# Cleburne saddles?



## BarrelRacer67 (Nov 9, 2011)

So I've got the chance to trade one of my horses for a custom-made cleburne saddle. I was told that the saddle is estimated to be worth $900+. Have any of y'all owned one of these saddles? Is it worth it? I saw pictures of it and it looks to be in great shape. Any feedback will be greatly appreciated!


----------



## BigBenLoverforLife (Sep 19, 2012)

YES!! I have one and love it to pieces! I dont ride in it often since it is a reining saddle, I have actually seen them go for about $4,000 in some places, I got mine brand new from someone who trained two of my horses.
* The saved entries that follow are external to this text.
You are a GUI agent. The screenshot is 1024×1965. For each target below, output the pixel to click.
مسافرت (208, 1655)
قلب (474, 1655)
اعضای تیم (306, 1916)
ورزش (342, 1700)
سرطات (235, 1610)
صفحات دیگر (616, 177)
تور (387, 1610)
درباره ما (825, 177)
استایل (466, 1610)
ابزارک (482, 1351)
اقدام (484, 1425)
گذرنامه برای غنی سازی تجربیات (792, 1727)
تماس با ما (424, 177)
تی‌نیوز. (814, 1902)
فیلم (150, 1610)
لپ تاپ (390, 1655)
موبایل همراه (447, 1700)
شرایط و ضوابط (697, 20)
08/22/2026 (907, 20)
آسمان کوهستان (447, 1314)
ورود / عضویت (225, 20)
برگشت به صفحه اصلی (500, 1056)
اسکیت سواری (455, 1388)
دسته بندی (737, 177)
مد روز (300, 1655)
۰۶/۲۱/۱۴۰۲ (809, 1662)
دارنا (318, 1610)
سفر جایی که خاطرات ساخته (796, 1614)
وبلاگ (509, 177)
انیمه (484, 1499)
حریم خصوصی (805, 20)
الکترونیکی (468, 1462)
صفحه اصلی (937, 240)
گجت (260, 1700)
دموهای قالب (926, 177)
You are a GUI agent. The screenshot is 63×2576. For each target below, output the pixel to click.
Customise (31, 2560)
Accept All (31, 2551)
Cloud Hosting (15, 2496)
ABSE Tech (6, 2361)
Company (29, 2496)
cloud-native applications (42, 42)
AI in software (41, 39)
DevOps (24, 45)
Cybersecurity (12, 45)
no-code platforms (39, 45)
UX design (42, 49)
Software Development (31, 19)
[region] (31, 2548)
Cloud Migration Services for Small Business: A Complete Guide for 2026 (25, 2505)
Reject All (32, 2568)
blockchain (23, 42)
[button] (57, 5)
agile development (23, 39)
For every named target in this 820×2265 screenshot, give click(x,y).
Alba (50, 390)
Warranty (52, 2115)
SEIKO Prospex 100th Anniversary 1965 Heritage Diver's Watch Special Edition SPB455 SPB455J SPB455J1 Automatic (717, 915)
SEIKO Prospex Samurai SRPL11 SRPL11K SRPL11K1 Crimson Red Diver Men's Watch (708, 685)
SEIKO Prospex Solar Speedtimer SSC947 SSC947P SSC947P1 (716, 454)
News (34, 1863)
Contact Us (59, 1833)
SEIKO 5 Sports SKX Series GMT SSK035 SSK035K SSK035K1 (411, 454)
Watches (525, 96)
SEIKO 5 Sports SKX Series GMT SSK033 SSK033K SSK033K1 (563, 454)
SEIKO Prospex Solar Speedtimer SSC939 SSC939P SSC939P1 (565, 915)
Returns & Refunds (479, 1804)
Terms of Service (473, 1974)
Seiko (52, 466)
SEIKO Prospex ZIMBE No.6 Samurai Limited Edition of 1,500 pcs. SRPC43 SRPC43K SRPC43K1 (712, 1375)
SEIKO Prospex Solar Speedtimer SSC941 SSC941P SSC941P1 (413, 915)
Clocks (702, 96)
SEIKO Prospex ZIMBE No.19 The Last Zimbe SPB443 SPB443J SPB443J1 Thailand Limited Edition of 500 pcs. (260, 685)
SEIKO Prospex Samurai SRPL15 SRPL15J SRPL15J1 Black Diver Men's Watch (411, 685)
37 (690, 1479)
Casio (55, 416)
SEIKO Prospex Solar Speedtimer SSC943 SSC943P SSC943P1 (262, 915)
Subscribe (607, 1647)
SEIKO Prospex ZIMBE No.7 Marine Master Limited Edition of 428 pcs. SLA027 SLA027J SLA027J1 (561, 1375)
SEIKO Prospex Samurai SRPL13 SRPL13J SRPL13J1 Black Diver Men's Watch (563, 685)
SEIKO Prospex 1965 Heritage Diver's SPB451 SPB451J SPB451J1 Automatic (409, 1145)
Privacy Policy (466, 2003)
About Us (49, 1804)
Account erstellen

It is soooo pretty I hate riding in it since I am afraid it will get messed up! 


le Cleburne!


----------



## Saddlebag (Jan 17, 2011)

My question is, what is the tree made of in both saddles. The one in the pic appears to be a factory saddle in a moderate price range when new.


----------



## hemms (Apr 18, 2012)

I'd want to get my behind in it before deciding. I don't care what the price tag says, if I'm not comfortable, I don't want it. I don't know what your area's like, but people are more eager to pay less for crap around here, so resale wouldn't be something I'd feel comfortable hedging my bets on. 

Mine is a custom hand-made saddle and cost me $2500. Wasn't made for me or my horse, but according to a tack shop owner's specs, with the intention of moving it off the sale floor. Love it TO DEATH.
_Posted via Mobile Device_


----------



## BarrelRacer67 (Nov 9, 2011)

Oh yeah, I'm going to test it out before I go through with anything!!! Right now, I need a good, comfortable saddle I can use at home because I've using a friend's barrel saddle at shows and practice until I can get a new one.


----------